Imaginez votre quartier se faire démolir tout entier. Votre maison, l’épicerie du coin, votre café préféré et le dépanneur constituent votre petit monde… et tout à coup, on détruit tout. Partez! Dans 3 ans, il ne restera plus rien de ce que vous avez connu ici.

En ce 375e de Montréal, souvenons-nous de ces quartiers qui ne sont plus aujourd’hui.

C’est le sort qui a été réservé à certains quartiers de Montréal au courant de l’histoire de la ville.

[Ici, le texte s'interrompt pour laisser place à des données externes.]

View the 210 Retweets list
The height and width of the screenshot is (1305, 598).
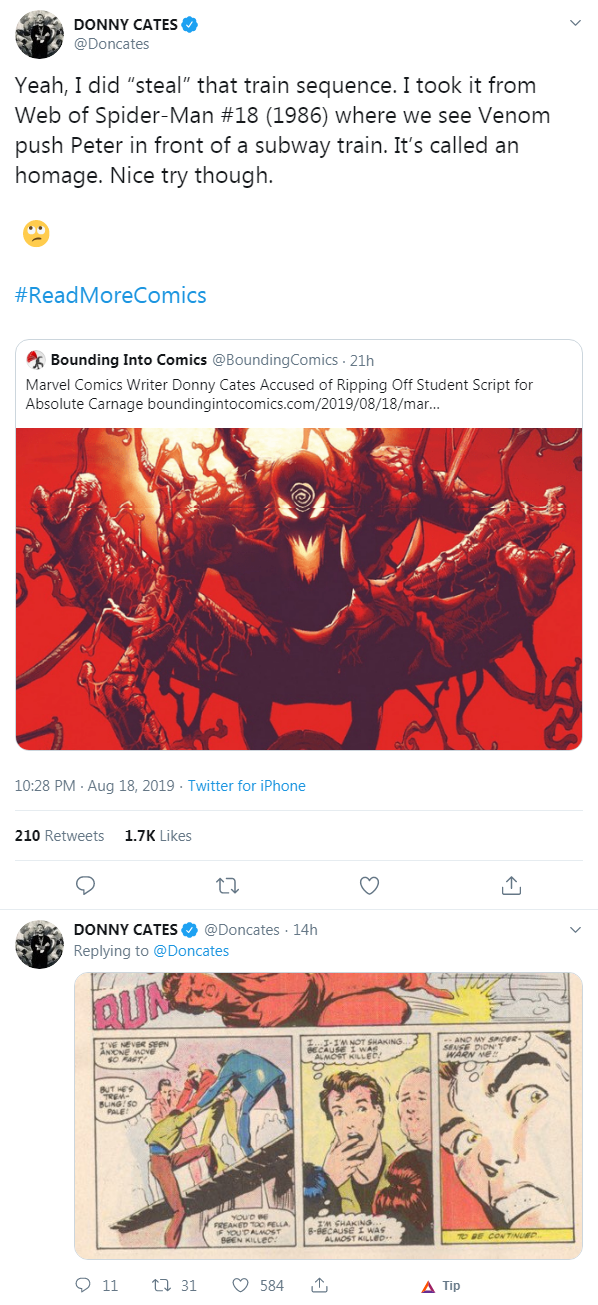(x=60, y=836)
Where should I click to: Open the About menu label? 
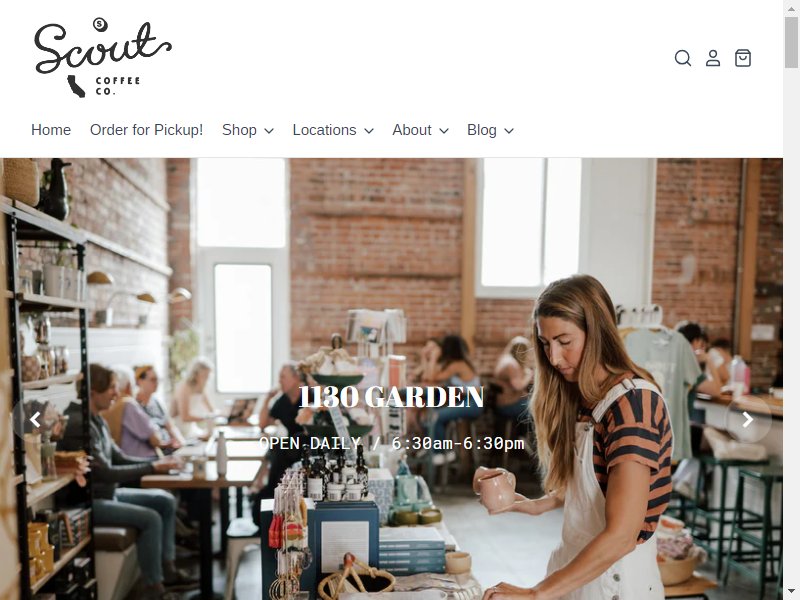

On ne fait pas de métropole sans casser quelques oeufs, diront certains, mais ça ne veut pas dire qu’on doive s’y résigner et oublier ce qui a été.

En ce 375e de Montréal, souvenons-nous de quelques endroits qui ont été le centre de la vie de certains, avant d’être complètement démolis…

  1. Le Faubourg à m’lasse

Commençons par le plus populaire: le Faubourg à m’lasse, ce quartier qui a été rasé et sur lequel on a bâti la tour de Radio-Canada. Entre 1960 et 1963, en plein début de Révolution tranquille, ce sont 5000 personnes qui ont été expropriées, et plusieurs commerces et usines ont été détruits.

Les personnes qui y vivaient étaient principalement des familles d’ouvriers, venus travailler dans ce secteur qui s’est industrialisé à partir de l’arrivée de la brasserie Molson en 1786 (fait longtemps!), qui a été suivie de nombreuses autres industries au fil des décennies.

Les familles délogées ont reçu de la ville… 12,50 $ par pièce.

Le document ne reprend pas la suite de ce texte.